How the new NHIF laws will affect Kenyans

GRAPHIC | GENNEVIEVE AWINO | NMG

Kenya plans to build at least one health facility for every 5,000 of its citizens under the ambitious universal health coverage (UHC) programme to be launched by President William Ruto on Friday.

The Primary Health Care Act, 2023—one of the four health laws signed by President William Ruto on Thursday— provides for the construction of community health units across the country to facilitate delivery and access to primary health care services at the grassroots.

“A community health unit shall serve a catchment population of up to five thousand persons in accordance with national guidelines,” says the new law.

The health units will be set up by the 47 county governments, which will be expected to closely work with the national government to ensure the success of the UHC.

The new Act defines a community health unit as one with 1,000 households.

Each will be under a community health committee and will be linked to a healthcare facility.

Other Bills that were signed into law on Thursday are the Social Health Insurance Act, 2023, the Digital Health Act, 2023 and the Facilities Improvement Financing Act, 2023.

Should Parliament approve the regulations that will anchor the new laws, formal workers should expect to contribute 2.75 percent of their gross monthly pay to a Social Health Insurance Fund to finance the new UHC plan.

Contributions for Kenyans in the formal sector will be pegged as 2.75 percent of monthly pay while those for the informal sector will be Sh500.

The national and county governments will pay contributions for needy Kenyans.

Contribution to the fund will be mandatory for all adults seeking government services.

The new laws also will make it compulsory for all foreigners visiting the country for more than 12 months to enlist and contribute to the social health insurance scheme.

Visitors coming into the country for less than a year will need to buy travel health insurance, which must be recognised under Kenyan insurance laws and regulations.

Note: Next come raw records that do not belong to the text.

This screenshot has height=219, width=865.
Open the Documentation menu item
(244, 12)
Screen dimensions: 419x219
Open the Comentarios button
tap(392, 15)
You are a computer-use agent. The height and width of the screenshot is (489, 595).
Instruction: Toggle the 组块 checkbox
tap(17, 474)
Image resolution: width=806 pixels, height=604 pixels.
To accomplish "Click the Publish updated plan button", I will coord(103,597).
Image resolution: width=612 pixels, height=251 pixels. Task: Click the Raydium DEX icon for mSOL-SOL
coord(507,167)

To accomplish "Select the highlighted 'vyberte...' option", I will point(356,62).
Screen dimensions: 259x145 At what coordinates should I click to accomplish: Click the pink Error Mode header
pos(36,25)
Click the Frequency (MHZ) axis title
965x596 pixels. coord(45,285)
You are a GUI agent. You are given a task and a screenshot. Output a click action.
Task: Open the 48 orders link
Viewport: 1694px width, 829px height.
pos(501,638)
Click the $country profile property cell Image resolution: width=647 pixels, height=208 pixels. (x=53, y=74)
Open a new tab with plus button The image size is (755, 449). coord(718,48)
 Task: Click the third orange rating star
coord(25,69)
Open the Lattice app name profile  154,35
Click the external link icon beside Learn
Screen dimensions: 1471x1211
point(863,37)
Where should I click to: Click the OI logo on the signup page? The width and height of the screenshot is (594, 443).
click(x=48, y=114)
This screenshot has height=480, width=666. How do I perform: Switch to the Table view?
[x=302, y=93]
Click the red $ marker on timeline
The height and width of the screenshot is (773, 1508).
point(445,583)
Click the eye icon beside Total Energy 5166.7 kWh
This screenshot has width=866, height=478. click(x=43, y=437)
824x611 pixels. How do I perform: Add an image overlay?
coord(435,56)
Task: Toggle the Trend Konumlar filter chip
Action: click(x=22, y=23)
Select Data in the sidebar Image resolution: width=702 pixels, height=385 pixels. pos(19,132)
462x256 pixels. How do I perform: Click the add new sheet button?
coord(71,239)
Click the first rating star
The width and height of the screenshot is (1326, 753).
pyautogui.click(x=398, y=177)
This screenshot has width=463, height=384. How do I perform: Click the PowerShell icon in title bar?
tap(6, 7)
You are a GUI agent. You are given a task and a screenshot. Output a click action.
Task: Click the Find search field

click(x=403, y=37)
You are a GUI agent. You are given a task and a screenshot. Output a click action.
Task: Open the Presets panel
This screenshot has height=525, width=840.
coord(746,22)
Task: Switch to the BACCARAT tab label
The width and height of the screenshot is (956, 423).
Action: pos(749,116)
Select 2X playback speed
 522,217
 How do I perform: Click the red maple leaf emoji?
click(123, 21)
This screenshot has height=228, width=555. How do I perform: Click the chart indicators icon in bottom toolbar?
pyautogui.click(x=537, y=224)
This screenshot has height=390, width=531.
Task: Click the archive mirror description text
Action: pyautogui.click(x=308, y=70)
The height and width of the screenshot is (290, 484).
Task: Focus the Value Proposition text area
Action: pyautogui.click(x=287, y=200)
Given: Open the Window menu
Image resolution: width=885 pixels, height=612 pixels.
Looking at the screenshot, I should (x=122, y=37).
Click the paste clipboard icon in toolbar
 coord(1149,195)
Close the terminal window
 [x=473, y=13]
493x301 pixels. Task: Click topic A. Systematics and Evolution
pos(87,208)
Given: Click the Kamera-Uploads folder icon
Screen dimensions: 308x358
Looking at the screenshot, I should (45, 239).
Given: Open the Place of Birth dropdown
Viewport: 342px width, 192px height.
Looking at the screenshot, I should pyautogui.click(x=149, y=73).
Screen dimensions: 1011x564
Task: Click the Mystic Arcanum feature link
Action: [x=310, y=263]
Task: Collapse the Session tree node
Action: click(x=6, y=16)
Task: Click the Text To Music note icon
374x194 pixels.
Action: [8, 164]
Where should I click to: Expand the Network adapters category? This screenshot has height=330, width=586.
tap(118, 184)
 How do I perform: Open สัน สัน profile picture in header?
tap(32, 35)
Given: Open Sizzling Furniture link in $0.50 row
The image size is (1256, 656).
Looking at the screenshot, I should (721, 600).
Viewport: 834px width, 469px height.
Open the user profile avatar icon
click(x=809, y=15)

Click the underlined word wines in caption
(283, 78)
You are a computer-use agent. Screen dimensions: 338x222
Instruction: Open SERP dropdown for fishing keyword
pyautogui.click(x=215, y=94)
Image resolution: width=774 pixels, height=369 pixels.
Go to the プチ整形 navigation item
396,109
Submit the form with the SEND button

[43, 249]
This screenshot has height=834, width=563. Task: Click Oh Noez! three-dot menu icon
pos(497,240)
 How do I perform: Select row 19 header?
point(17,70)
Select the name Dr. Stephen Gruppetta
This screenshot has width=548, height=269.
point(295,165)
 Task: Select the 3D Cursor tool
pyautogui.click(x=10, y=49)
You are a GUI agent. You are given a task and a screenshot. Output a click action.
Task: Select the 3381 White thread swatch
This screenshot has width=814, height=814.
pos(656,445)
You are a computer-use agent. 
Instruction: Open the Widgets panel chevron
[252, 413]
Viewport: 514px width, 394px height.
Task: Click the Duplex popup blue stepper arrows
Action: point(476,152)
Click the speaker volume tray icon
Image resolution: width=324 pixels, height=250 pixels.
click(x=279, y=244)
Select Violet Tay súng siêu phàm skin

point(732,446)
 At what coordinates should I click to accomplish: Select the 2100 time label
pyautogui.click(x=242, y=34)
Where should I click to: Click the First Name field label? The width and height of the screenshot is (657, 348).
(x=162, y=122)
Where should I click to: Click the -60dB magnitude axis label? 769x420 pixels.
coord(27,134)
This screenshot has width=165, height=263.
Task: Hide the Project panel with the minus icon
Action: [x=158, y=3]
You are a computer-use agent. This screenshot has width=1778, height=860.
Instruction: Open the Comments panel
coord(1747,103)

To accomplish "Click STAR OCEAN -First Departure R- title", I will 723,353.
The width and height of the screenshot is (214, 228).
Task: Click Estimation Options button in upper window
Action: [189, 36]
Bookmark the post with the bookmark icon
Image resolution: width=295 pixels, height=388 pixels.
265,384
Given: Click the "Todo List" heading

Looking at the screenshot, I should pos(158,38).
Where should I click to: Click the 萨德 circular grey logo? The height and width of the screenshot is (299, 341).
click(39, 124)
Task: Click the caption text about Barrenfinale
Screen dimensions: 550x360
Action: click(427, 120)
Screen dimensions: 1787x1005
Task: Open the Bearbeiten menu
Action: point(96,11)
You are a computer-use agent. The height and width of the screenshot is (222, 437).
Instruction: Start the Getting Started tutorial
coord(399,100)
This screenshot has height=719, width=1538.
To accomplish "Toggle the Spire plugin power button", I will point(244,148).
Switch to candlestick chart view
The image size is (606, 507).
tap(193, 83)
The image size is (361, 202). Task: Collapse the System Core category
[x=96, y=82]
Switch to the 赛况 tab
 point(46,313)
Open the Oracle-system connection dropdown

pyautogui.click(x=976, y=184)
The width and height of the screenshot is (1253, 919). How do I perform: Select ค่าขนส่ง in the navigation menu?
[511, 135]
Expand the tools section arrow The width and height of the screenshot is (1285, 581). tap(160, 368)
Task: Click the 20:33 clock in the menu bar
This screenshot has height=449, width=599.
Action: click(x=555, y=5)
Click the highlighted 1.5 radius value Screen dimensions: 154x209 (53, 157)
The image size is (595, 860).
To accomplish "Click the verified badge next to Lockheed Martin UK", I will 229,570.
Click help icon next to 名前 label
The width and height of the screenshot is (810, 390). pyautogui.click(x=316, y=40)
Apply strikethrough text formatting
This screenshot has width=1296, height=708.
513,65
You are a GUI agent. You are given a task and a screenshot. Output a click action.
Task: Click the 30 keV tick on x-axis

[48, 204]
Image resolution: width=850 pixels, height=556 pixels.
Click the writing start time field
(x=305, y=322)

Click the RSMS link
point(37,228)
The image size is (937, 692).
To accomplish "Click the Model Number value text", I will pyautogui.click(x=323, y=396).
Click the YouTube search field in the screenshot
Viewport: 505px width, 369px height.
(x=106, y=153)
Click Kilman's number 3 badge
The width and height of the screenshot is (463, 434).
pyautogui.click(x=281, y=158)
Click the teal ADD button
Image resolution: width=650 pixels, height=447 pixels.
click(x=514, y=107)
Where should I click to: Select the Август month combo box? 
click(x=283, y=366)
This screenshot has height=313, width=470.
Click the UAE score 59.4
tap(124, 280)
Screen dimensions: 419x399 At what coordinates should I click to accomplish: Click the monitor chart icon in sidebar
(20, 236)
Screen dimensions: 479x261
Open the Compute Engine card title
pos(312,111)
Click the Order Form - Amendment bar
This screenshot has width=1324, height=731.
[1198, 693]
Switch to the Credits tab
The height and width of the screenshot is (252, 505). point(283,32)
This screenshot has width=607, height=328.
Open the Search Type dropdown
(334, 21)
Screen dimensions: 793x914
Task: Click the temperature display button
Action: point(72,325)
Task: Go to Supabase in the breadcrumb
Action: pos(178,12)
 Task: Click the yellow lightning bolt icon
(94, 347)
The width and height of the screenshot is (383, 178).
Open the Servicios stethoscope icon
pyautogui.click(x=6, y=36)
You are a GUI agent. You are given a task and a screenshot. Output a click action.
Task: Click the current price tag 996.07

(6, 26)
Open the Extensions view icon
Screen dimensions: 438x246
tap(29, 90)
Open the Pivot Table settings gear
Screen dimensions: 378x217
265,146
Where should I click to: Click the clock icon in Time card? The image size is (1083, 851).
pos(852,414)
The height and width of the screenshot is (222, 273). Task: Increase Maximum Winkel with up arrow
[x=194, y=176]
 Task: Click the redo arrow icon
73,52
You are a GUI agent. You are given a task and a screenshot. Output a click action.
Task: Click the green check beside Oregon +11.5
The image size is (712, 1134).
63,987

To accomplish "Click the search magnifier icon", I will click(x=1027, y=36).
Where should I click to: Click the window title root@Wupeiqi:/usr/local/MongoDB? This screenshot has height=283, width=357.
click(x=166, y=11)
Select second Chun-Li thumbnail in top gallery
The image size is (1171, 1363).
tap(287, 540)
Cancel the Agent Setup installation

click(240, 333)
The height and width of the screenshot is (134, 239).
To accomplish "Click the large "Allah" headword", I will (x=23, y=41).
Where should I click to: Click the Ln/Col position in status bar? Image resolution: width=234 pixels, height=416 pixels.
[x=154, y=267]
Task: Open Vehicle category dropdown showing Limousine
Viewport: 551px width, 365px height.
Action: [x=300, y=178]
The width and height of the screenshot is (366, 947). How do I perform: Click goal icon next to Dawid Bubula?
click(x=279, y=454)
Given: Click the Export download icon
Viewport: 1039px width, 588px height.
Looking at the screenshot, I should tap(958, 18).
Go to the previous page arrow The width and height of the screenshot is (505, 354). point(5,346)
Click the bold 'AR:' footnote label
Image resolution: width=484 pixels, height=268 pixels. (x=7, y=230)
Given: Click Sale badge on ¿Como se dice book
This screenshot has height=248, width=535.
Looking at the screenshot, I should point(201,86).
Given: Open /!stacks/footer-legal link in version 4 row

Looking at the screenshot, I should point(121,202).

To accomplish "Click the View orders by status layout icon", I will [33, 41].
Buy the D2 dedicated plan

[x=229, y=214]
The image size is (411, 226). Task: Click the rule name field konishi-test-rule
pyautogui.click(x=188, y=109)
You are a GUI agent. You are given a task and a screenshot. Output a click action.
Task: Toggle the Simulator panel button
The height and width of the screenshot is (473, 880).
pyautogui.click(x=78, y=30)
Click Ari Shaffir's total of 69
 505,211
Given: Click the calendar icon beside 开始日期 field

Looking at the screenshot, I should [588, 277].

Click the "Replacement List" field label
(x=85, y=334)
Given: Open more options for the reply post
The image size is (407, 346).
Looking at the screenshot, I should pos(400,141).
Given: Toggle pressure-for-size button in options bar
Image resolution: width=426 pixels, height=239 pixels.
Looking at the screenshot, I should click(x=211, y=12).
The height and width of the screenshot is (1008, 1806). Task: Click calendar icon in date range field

To shield the scheme from corruption, those suspected of defrauding the health insurance scheme, through false statements risk being jailed for five years or fined Sh1 million or both.

The current National Health Insurance Fund (NHIF) is expected to be fully wound up by October 19, 2024, and it will transfer all the cash balances to the Social Health Insurance Fund.

The plan is critical in helping Kenya move closer to the globally accepted ratio of health access as set out by the World Health Organisation (WHO).

But the plan presents one of the biggest tests to Dr Ruto’s healthcare promise given the poor state and uneven distribution of the health facilities in addition to the shortage of healthcare workers, estimated to be hundreds of thousands.

A report by WHO shows that Kenya has 13 doctors, nurses, and midwives for every 10,000 people, which is below WHO’s standard of 23 doctors, nurses and midwives for every 10,000 people.

The Ministry of Health early this year revealed plans to hire some 20,000 healthcare workers to plug the shortage, but the recruitment is likely to be pegged back by limited funding.

Besides the shortage, the poor state of public health facilities has over the years prompted Kenyans to seek treatment at private facilities.

Kenya had 189,932 health workers in 2020, with 66 percent being in the public sector segregated into doctors at seven percent, clinical officers at 13 percent and nurses at 58 percent.

Dr Ruto while signing the four laws said Kenya was now set for a revolution in the public health sector as he gets down to implement an idea that has been piloted in Machakos, Kisumu, Isiolo and Nyeri counties.

“These four laws and regulations that will be formulated later will lay a firmer foundation for the biggest change in the way Kenya provides healthcare to her people,” Dr Ruto said.

While lauding the ambitious requirement, the Kenya Medical Practitioners Pharmacists and Dentists Union (KMPDU) said that the government must make massive investments in personnel and facilities.

“It is a good ambition but for it to work, there is a need for massive employment of skilled health workers. The facilities must have the right personnel in addition to the drugs and equipment,” KMPDU secretary-general Davji Atellah said.

“There is a need to have doctors to give the services, not just community health workers. Otherwise, Kenyans may still continue seeking treatment at private facilities.”

All visitors to Kenya will also be required to have travel medical insurance as the country joins the League of developed nations in demanding the cover.

UHC will be modelled on three separate funds—one for preventive and primary health care, another for primary referrals and a third covering treatment of chronic diseases.

The State will also create a data pool that will have information on all patients who seek treatment at health facilities contracted by the State insurer, in what is expected to significantly boost treatment on readily available patient history.